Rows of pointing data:
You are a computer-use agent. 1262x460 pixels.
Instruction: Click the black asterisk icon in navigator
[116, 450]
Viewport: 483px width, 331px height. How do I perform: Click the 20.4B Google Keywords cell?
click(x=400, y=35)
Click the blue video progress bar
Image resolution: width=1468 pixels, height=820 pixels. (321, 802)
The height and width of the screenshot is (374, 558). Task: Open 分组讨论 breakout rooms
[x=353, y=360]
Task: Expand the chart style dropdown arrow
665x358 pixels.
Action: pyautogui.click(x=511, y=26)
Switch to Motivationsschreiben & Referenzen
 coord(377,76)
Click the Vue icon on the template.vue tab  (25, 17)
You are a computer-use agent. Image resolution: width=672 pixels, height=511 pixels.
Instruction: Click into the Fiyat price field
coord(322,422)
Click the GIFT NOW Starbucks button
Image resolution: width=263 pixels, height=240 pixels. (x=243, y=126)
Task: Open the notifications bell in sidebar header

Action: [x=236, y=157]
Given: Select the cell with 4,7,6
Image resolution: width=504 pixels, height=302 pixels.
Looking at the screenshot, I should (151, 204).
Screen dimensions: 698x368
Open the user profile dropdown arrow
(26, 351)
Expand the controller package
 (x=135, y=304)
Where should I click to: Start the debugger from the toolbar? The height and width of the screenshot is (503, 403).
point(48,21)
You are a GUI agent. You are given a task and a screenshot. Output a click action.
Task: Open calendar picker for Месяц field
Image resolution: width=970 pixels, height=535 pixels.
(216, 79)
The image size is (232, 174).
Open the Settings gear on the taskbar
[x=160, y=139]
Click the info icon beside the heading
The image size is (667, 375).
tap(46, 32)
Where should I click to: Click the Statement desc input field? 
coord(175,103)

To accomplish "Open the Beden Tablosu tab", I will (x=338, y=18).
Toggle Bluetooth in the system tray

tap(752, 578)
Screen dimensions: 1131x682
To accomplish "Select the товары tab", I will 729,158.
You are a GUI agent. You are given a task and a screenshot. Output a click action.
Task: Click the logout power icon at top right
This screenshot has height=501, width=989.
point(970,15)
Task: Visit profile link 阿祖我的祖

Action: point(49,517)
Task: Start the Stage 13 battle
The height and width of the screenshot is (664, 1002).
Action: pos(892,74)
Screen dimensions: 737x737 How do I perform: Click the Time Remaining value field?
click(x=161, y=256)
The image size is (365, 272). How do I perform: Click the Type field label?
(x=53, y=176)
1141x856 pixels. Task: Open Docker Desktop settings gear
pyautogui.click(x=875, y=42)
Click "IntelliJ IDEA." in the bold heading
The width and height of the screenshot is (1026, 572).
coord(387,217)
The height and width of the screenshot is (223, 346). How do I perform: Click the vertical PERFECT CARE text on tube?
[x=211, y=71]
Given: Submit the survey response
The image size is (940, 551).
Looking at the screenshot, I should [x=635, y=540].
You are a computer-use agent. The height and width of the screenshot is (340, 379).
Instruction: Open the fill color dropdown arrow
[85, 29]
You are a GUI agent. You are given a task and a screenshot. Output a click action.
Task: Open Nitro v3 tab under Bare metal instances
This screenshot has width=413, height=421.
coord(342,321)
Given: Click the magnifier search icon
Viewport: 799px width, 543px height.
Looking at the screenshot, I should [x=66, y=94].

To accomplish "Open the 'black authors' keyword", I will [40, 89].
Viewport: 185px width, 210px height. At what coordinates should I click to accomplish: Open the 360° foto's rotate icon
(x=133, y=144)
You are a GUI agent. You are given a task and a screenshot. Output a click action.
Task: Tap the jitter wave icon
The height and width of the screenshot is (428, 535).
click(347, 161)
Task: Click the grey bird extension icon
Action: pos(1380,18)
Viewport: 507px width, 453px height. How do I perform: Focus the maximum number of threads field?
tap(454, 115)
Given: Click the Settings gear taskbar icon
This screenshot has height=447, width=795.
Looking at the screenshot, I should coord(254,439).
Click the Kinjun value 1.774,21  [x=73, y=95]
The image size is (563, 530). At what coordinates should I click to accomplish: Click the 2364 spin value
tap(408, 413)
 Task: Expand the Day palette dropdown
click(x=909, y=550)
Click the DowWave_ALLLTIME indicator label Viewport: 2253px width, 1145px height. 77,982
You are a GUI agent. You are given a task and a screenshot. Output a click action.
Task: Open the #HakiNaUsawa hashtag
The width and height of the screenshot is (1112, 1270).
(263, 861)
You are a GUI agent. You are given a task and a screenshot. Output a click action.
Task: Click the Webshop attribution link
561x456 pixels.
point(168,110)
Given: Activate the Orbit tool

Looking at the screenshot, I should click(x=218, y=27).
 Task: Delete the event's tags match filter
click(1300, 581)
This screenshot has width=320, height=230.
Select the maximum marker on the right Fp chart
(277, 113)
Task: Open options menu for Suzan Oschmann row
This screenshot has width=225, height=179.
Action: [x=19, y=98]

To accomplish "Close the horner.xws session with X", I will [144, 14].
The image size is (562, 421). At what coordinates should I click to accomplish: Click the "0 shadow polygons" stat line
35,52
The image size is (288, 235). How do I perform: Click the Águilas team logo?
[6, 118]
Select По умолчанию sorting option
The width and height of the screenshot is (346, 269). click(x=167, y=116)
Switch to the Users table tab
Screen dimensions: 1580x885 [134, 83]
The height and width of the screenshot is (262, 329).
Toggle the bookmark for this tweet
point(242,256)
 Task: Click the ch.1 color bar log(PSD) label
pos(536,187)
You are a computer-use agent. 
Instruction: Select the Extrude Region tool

* _Exercise_: Rewrite every line of the material, replacing each "Instruction" with "Goal" and leaving all other text unchanged.

* _Result of the exercise_:
You are a computer-use agent. 1262x460 pixels.
Goal: Click the black asterisk icon in navigator
[116, 450]
Viewport: 483px width, 331px height. How do I perform: Click the 20.4B Google Keywords cell?
click(x=400, y=35)
Click the blue video progress bar
Image resolution: width=1468 pixels, height=820 pixels. (321, 802)
The height and width of the screenshot is (374, 558). Task: Open 分组讨论 breakout rooms
[x=353, y=360]
Task: Expand the chart style dropdown arrow
665x358 pixels.
Action: pyautogui.click(x=511, y=26)
Switch to Motivationsschreiben & Referenzen
 coord(377,76)
Click the Vue icon on the template.vue tab  (25, 17)
You are a computer-use agent. Image resolution: width=672 pixels, height=511 pixels.
Goal: Click into the Fiyat price field
coord(322,422)
Click the GIFT NOW Starbucks button
Image resolution: width=263 pixels, height=240 pixels. (x=243, y=126)
Task: Open the notifications bell in sidebar header

Action: [x=236, y=157]
Given: Select the cell with 4,7,6
Image resolution: width=504 pixels, height=302 pixels.
Looking at the screenshot, I should (151, 204).
Screen dimensions: 698x368
Open the user profile dropdown arrow
(26, 351)
Expand the controller package
 (x=135, y=304)
Where should I click to: Start the debugger from the toolbar? The height and width of the screenshot is (503, 403).
point(48,21)
You are a GUI agent. You are given a task and a screenshot. Output a click action.
Task: Open calendar picker for Месяц field
Image resolution: width=970 pixels, height=535 pixels.
(216, 79)
The image size is (232, 174).
Open the Settings gear on the taskbar
[x=160, y=139]
Click the info icon beside the heading
The image size is (667, 375).
tap(46, 32)
Where should I click to: Click the Statement desc input field? 
coord(175,103)

To accomplish "Open the Beden Tablosu tab", I will (x=338, y=18).
Toggle Bluetooth in the system tray

tap(752, 578)
Screen dimensions: 1131x682
To accomplish "Select the товары tab", I will 729,158.
You are a GUI agent. You are given a task and a screenshot. Output a click action.
Task: Click the logout power icon at top right
This screenshot has height=501, width=989.
point(970,15)
Task: Visit profile link 阿祖我的祖

Action: point(49,517)
Task: Start the Stage 13 battle
The height and width of the screenshot is (664, 1002).
Action: pos(892,74)
Screen dimensions: 737x737 How do I perform: Click the Time Remaining value field?
click(x=161, y=256)
The image size is (365, 272). How do I perform: Click the Type field label?
(x=53, y=176)
1141x856 pixels. Task: Open Docker Desktop settings gear
pyautogui.click(x=875, y=42)
Click "IntelliJ IDEA." in the bold heading
The width and height of the screenshot is (1026, 572).
coord(387,217)
The height and width of the screenshot is (223, 346). How do I perform: Click the vertical PERFECT CARE text on tube?
[x=211, y=71]
Given: Submit the survey response
The image size is (940, 551).
Looking at the screenshot, I should [x=635, y=540].
You are a computer-use agent. The height and width of the screenshot is (340, 379).
Goal: Open the fill color dropdown arrow
[85, 29]
You are a GUI agent. You are given a task and a screenshot. Output a click action.
Task: Open Nitro v3 tab under Bare metal instances
This screenshot has width=413, height=421.
coord(342,321)
Given: Click the magnifier search icon
Viewport: 799px width, 543px height.
Looking at the screenshot, I should [x=66, y=94].

To accomplish "Open the 'black authors' keyword", I will [40, 89].
Viewport: 185px width, 210px height. At what coordinates should I click to accomplish: Open the 360° foto's rotate icon
(x=133, y=144)
You are a GUI agent. You are given a task and a screenshot. Output a click action.
Task: Tap the jitter wave icon
The height and width of the screenshot is (428, 535).
click(347, 161)
Task: Click the grey bird extension icon
Action: pos(1380,18)
Viewport: 507px width, 453px height. How do I perform: Focus the maximum number of threads field?
tap(454, 115)
Given: Click the Settings gear taskbar icon
This screenshot has height=447, width=795.
Looking at the screenshot, I should coord(254,439).
Click the Kinjun value 1.774,21  [x=73, y=95]
The image size is (563, 530). At what coordinates should I click to accomplish: Click the 2364 spin value
tap(408, 413)
 Task: Expand the Day palette dropdown
click(x=909, y=550)
Click the DowWave_ALLLTIME indicator label Viewport: 2253px width, 1145px height. 77,982
You are a GUI agent. You are given a task and a screenshot. Output a click action.
Task: Open the #HakiNaUsawa hashtag
The width and height of the screenshot is (1112, 1270).
(263, 861)
You are a GUI agent. You are given a task and a screenshot. Output a click action.
Task: Click the Webshop attribution link
561x456 pixels.
point(168,110)
Given: Activate the Orbit tool

Looking at the screenshot, I should click(x=218, y=27).
 Task: Delete the event's tags match filter
click(1300, 581)
This screenshot has width=320, height=230.
Select the maximum marker on the right Fp chart
(277, 113)
Task: Open options menu for Suzan Oschmann row
This screenshot has width=225, height=179.
Action: [x=19, y=98]

To accomplish "Close the horner.xws session with X", I will [144, 14].
The image size is (562, 421). At what coordinates should I click to accomplish: Click the "0 shadow polygons" stat line
35,52
The image size is (288, 235). How do I perform: Click the Águilas team logo?
[6, 118]
Select По умолчанию sorting option
The width and height of the screenshot is (346, 269). click(x=167, y=116)
Switch to the Users table tab
Screen dimensions: 1580x885 [134, 83]
The height and width of the screenshot is (262, 329).
Toggle the bookmark for this tweet
point(242,256)
 Task: Click the ch.1 color bar log(PSD) label
pos(536,187)
You are a computer-use agent. 
Goal: Select the Extrude Region tool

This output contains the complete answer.